= Lillo Venezia =

Italian journalist (1950–2020)

Calogero Venezia, known as Lillo Venezia (24 February 1950 – 24 March 2020) was an Italian journalist.

== Biography ==

Born in Mazara del Vallo in 1950, his real name was Calogero, but he was known to everyone as Lillo Venezia. He lived in Syracuse, where he studied at the Gargallo classical high school, and then in Catania where he attended University.

In 1977 he went to Rome to work on the editorial board of the newspaper Lotta Continua, and it was he who wrote and signed the correspondence of May 10 from Cinisi about the death of Peppino Impastato.

For a long time he was director of Il Male, one of the most innovative satire magazines in Italy, founded in Rome in 1977, along with young politicized satirists such as Pino Zac, Vincino, Angese, Enzo Sferra, Jacopo Fo, Cinzia Leone, graphic designer Francesco Cascioli and writers Angelo Pasquini, Sergio Saviane, Alain Denis, Roberto Perini, Riccardo Mannelli, Vauro Senesi.

Lillo Venezia was the second Italian journalist to be imprisoned after World War II (a few days in Regina Coeli) after Giovannino Guareschi, following a complaint for insulting religion and a foreign head of state (the Pope). Some copies of the newspaper were burned in the square by the parish priest of Spilimbergo, who judged it "worthy of falling in the magma of our Italic volcanoes, a congenial seat for similar obsessive publications".

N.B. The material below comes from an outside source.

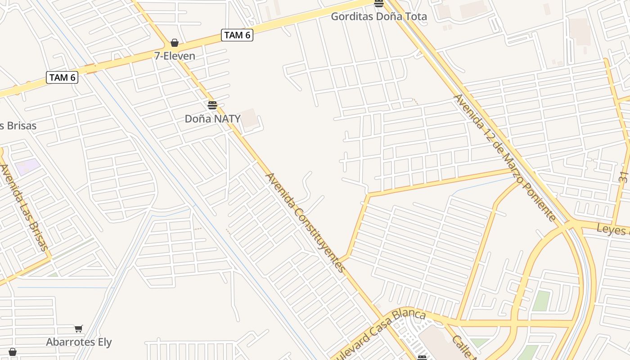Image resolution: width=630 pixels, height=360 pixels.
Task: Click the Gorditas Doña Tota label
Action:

He was among the most important authors of the anti-mafia newspaper I Siciliani; after the murder of founder Giuseppe Fava, he was part of the group of editors who kept the newspaper alive, along with Riccardo Orioles, Claudio Fava and others. Venezia was the author of the last interview with judge Rocco Chinnici, before the latter was assassinated by the Mafia.

In 2011 he became director of Il Male di Vauro e Vincino, a new satire magazine inspired by Il Male and founded by Vauro and Vincino.

Venezia died in the Garibaldi Hospital in Catania on 24 March 2020, aged 70, of COVID-19, during the pandemic in Italy.